Data records
☆ ☆ ☆ ☆

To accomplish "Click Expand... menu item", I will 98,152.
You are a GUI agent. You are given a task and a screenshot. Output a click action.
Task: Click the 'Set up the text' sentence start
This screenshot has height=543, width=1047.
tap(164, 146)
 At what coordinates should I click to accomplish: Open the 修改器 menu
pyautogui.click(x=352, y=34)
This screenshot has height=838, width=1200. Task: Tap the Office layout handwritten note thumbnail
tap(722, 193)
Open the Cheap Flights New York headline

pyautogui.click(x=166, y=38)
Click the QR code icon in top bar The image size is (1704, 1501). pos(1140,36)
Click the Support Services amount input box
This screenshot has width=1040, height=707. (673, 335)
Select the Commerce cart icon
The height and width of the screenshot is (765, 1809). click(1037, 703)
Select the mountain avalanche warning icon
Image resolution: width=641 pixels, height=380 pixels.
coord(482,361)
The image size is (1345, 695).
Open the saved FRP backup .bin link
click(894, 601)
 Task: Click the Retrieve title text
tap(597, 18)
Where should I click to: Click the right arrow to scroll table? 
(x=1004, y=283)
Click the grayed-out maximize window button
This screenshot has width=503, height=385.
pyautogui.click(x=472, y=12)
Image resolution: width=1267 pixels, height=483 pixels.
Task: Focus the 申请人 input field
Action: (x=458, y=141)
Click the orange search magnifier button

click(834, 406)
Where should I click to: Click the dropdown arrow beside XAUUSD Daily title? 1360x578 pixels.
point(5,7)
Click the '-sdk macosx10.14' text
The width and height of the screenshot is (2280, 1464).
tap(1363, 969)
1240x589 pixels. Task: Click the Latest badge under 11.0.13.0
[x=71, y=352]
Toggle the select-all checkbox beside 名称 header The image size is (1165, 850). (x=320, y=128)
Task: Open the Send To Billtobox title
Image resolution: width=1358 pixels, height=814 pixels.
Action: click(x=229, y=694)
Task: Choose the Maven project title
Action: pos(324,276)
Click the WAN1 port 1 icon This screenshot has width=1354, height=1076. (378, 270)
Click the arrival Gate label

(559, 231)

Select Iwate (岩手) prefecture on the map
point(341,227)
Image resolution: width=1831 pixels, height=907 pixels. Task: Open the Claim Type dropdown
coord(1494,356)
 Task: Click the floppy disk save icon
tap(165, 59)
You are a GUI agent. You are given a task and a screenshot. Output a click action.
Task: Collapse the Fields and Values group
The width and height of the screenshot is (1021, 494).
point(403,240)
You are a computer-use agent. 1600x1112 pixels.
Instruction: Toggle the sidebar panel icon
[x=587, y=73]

☆ ☆ ☆ ☆

The task
Produce a verbatim transcript of the material above.

Written response
To accomplish "Click Expand... menu item", I will 98,152.
You are a GUI agent. You are given a task and a screenshot. Output a click action.
Task: Click the 'Set up the text' sentence start
This screenshot has height=543, width=1047.
tap(164, 146)
 At what coordinates should I click to accomplish: Open the 修改器 menu
pyautogui.click(x=352, y=34)
This screenshot has height=838, width=1200. Task: Tap the Office layout handwritten note thumbnail
tap(722, 193)
Open the Cheap Flights New York headline

pyautogui.click(x=166, y=38)
Click the QR code icon in top bar The image size is (1704, 1501). pos(1140,36)
Click the Support Services amount input box
This screenshot has width=1040, height=707. (673, 335)
Select the Commerce cart icon
The height and width of the screenshot is (765, 1809). click(1037, 703)
Select the mountain avalanche warning icon
Image resolution: width=641 pixels, height=380 pixels.
coord(482,361)
The image size is (1345, 695).
Open the saved FRP backup .bin link
click(894, 601)
 Task: Click the Retrieve title text
tap(597, 18)
Where should I click to: Click the right arrow to scroll table? 
(x=1004, y=283)
Click the grayed-out maximize window button
This screenshot has width=503, height=385.
pyautogui.click(x=472, y=12)
Image resolution: width=1267 pixels, height=483 pixels.
Task: Focus the 申请人 input field
Action: (x=458, y=141)
Click the orange search magnifier button

click(834, 406)
Where should I click to: Click the dropdown arrow beside XAUUSD Daily title? 1360x578 pixels.
point(5,7)
Click the '-sdk macosx10.14' text
The width and height of the screenshot is (2280, 1464).
tap(1363, 969)
1240x589 pixels. Task: Click the Latest badge under 11.0.13.0
[x=71, y=352]
Toggle the select-all checkbox beside 名称 header The image size is (1165, 850). (x=320, y=128)
Task: Open the Send To Billtobox title
Image resolution: width=1358 pixels, height=814 pixels.
Action: click(x=229, y=694)
Task: Choose the Maven project title
Action: pos(324,276)
Click the WAN1 port 1 icon This screenshot has width=1354, height=1076. (378, 270)
Click the arrival Gate label

(559, 231)

Select Iwate (岩手) prefecture on the map
point(341,227)
Image resolution: width=1831 pixels, height=907 pixels. Task: Open the Claim Type dropdown
coord(1494,356)
 Task: Click the floppy disk save icon
tap(165, 59)
You are a GUI agent. You are given a task and a screenshot. Output a click action.
Task: Collapse the Fields and Values group
The width and height of the screenshot is (1021, 494).
point(403,240)
You are a computer-use agent. 1600x1112 pixels.
Instruction: Toggle the sidebar panel icon
[x=587, y=73]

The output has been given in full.